- [Required action]
Transcribe exactly the line with "You are a computer-use agent." and each line that follows it in the listing, down to the last, omitting all pictures.

- [Records for this exercise]

Segment Open

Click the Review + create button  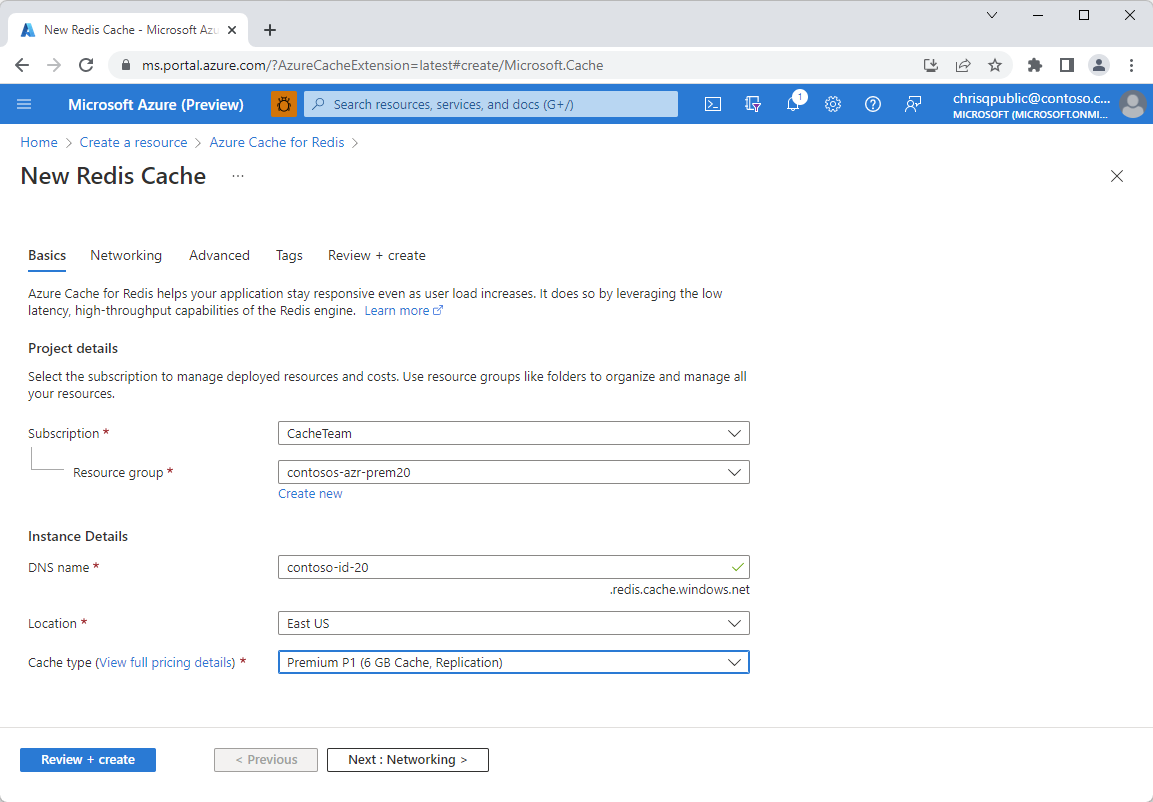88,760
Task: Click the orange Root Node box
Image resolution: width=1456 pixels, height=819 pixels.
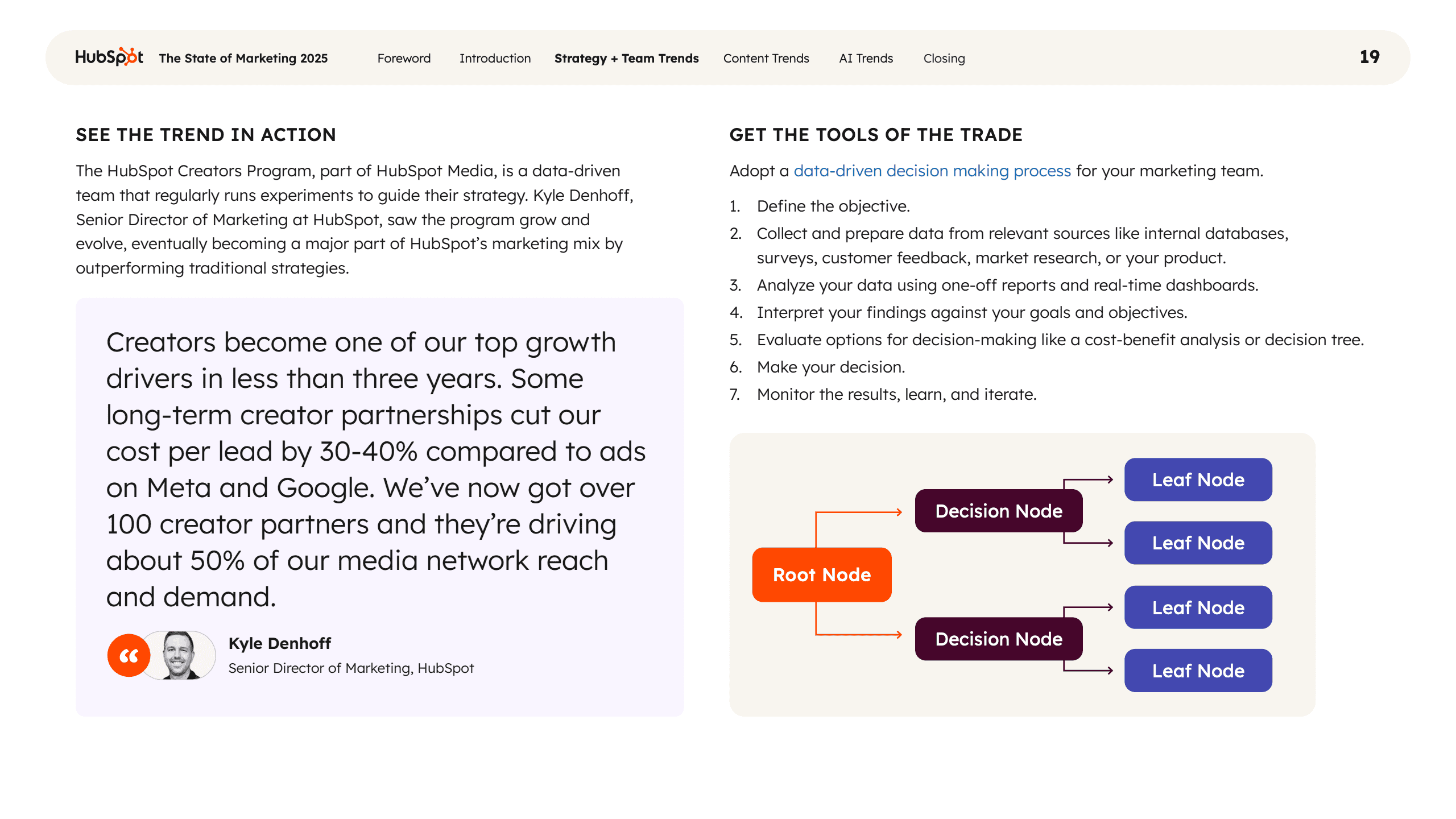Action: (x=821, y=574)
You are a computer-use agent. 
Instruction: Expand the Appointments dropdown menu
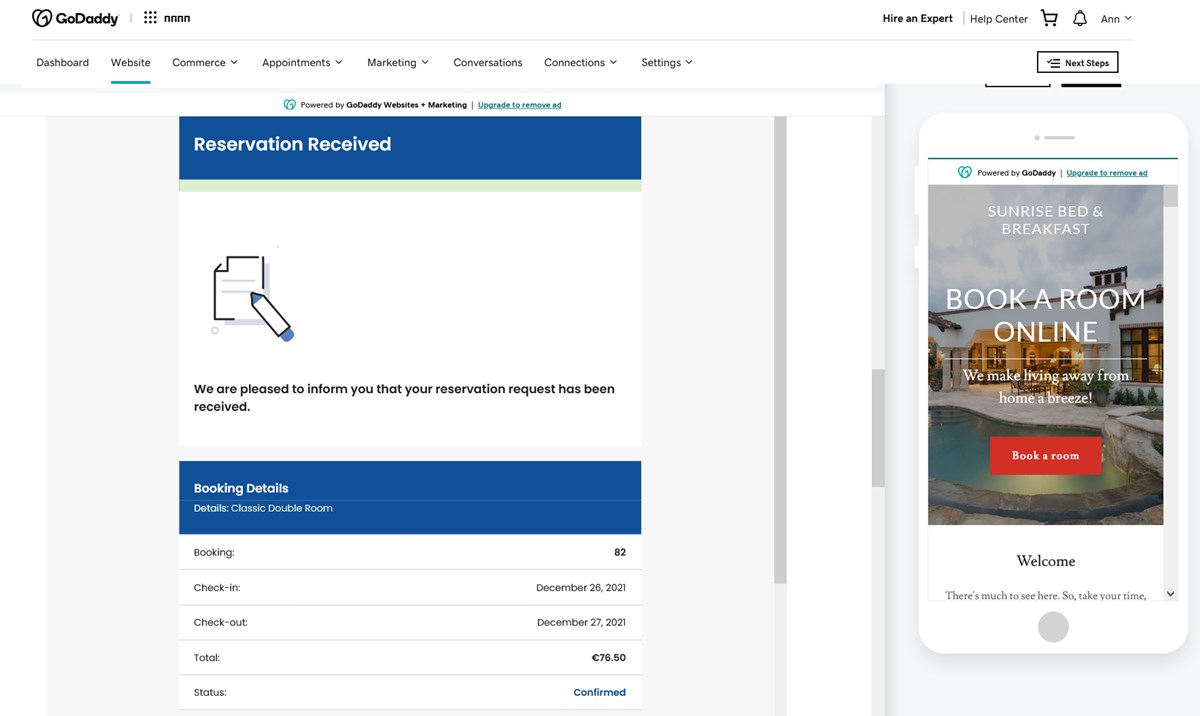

Segment Closed

- [Result of this task]
You are a computer-use agent. 
Instruction: Expand the Appointments dropdown menu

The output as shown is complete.